Die Inschriften der Stadt Braunschweig bis 1528

Katalogartikel in chronologischer Reihenfolge.

DI 35: Stadt Braunschweig I (1993)

Nr. 163 St. Magni 1468

Beschreibung

Andachtsbild; Sandstein. Zweitverwendung des Grabsteins Nr. 70 aus der Zeit um 1400. Auf dessen Rückseite befindet sich ein Halbrelief des kreuztragenden Christus. Er schreitet nach rechts, das Gesicht ist dem Betrachter zugewandt. In der rechten unteren Ecke, zu seinen Füßen, befinden sich ein Totenkopf und zwei Knochen. Durch Kriegseinwirkungen und Umweltschäden ist die Figur an einigen Stellen fast abgetragen. Die Umschrift ist weitgehend zerstört bzw. es sind nur noch einzelne Wortteile vorhanden. Der Text wird deswegen nach Sacks Aufzeichnungen ergänzt.
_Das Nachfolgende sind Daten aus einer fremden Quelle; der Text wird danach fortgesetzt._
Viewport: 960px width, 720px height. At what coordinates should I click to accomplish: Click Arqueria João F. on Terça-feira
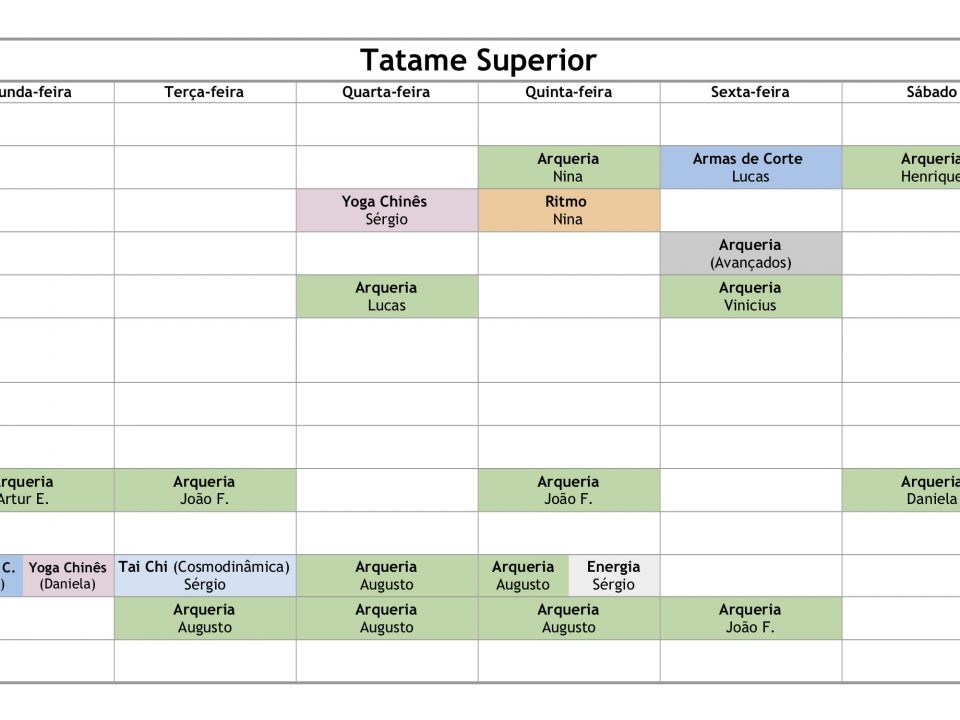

Schon Mitte des 19. Jahrhunderts waren offenbar Teile der auf dem Rande umlaufenden, links unten beginnenden Inschrift B nicht mehr vorhanden, die heute zerstörte Umschrift A auf dem Nimbus war jedoch noch erkennbar. Der rechteckige Stein war bis zum Wiederaufbau der Kirche nach dem Zweiten Weltkrieg an der südlichen Turmaußenwand befestigt. Er ist jetzt im Innenraum freistehend rechts neben dem westlichen Hauptportal aufgestellt.

Inschrift B ergänzt nach Slg. Sack.

Maße: H.: 174 cm; Br.: 89,4 cm; Bu.: 4,5–4,8 cm.
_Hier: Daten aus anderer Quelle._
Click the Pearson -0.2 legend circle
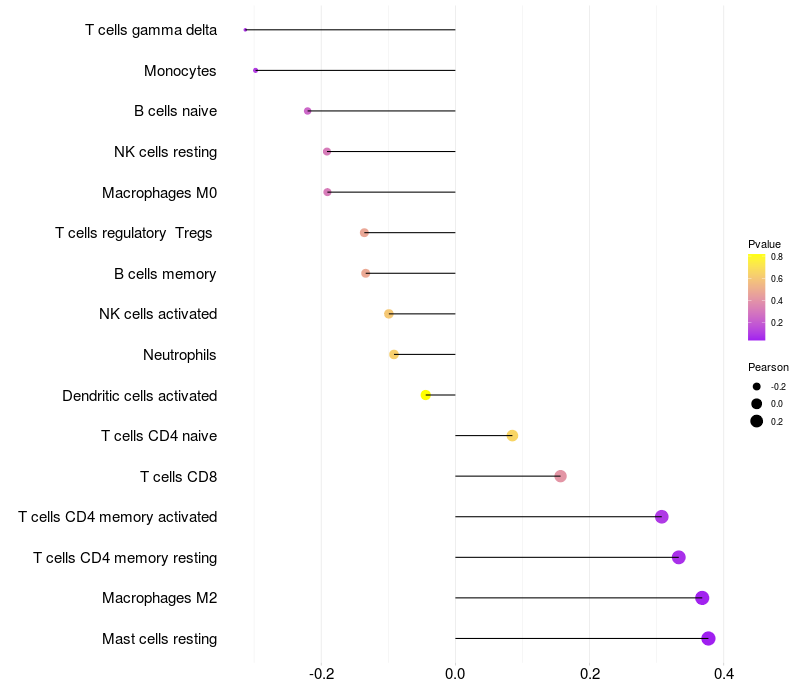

Schriftart(en): Gotische Minuskel.

Bernhard Boockmann [1/1]

  1. A

    (iesus)a) van naxaretb)

  2. B

    [o] · vos · o(mn)es · quic) · transitisd) · p(er) · v(i)a(m) · attenditee) · et / videtef) · [sig) · est · dolor] · / s(i)c(u)th) dolor · meus1) · Ecce · quo · mor[te mea]i) / [anno · d(omi)ni m · cccc · lxviii]

Übersetzung:

O ihr alle, die ihr vorübergeht auf dem Wege, schaut auf und seht, ob es einen solchen Schmerz gibt wie meinen Schmerz. Seht, wie (...). Im Jahr des Herrn 1468. (B)

Kommentar

Der Text aus den Lamentationes Ieremiae ist als Anklage der sündigen Menschheit und als Aufforderung zur compassio seit dem 14. Jahrhundert den verschiedensten Passionsdarstellungen beigegeben worden2). Er fand auch vielfach Verwendung in der Liturgie, im geistlichen Schauspiel und in der Predigt3). Häufig erschien der Text in Varianten und Paraphrasen, die auf das jeweilige Bildmotiv (Kreuzigung, Beweinung, Marienklage) Bezug nahmen. Auch in der vorliegenden Inschrift ist ein das Bibelzitat erweiternder Satz hinzugefügt, der als emotionaler, mit ecce eingeleiteter Appell den Betrachter direkt anspricht. Die Aussage dieses Zusatzes ist nach Sacks Aufzeichnungen jedoch nur noch ungefähr in dem Sinne ‚seht, wie ich meinem Tod entgegengehe‘ zu deuten. – Ein in den Maßen und in der Bildgestaltung sehr ähnliches Epitaph befindet sich an der südwestlichen Außenwand des Domes (Nr. 193). Eine kleinere, stark beschädigte Darstellung der Kreuztragung ohne Inschrift ist im Braunschweigischen Landesmuseum im Hof des ehemaligen Ägidienklosters aufgestellt.

Textkritischer Apparat

  1. ihs. Die Oberlänge des h durch Querstrich zu einem Kreuz gestaltet.
  2. Sic für nazaret.
  3. me Sack.
  4. an..itis Sack.
  5. arte(m) · morte Sack.
  6. morte Sack.
  7. sic Sack.
  8. sc..is Sack.
  9. Lesung ist zweifelhaft.

Anmerkungen

  1. Ier. Lam. 1,12.
  2. Vgl. Hans Belting, Das Bild und sein Publikum im Mittelalter. Form und Funktion früher Bildtafeln der Passion, Berlin 1981, S. 288–295, hier S. 289.
  3. Vgl. ebd., S. 292ff.

Nachweise

  1. Abb.: Sack, H V, 137, S. 158.
  2. Lit.: Sack, H V, 137, S. 53; Scheffler, S. 234; Meier/Steinacker, 1926, S. 33; Brutzer, S. 34.

Zitierhinweis:
DI 35, Stadt Braunschweig I, Nr. 163 (Andrea Boockmann), in: www.inschriften.net, urn:nbn:de:0238-di035g005k0016307.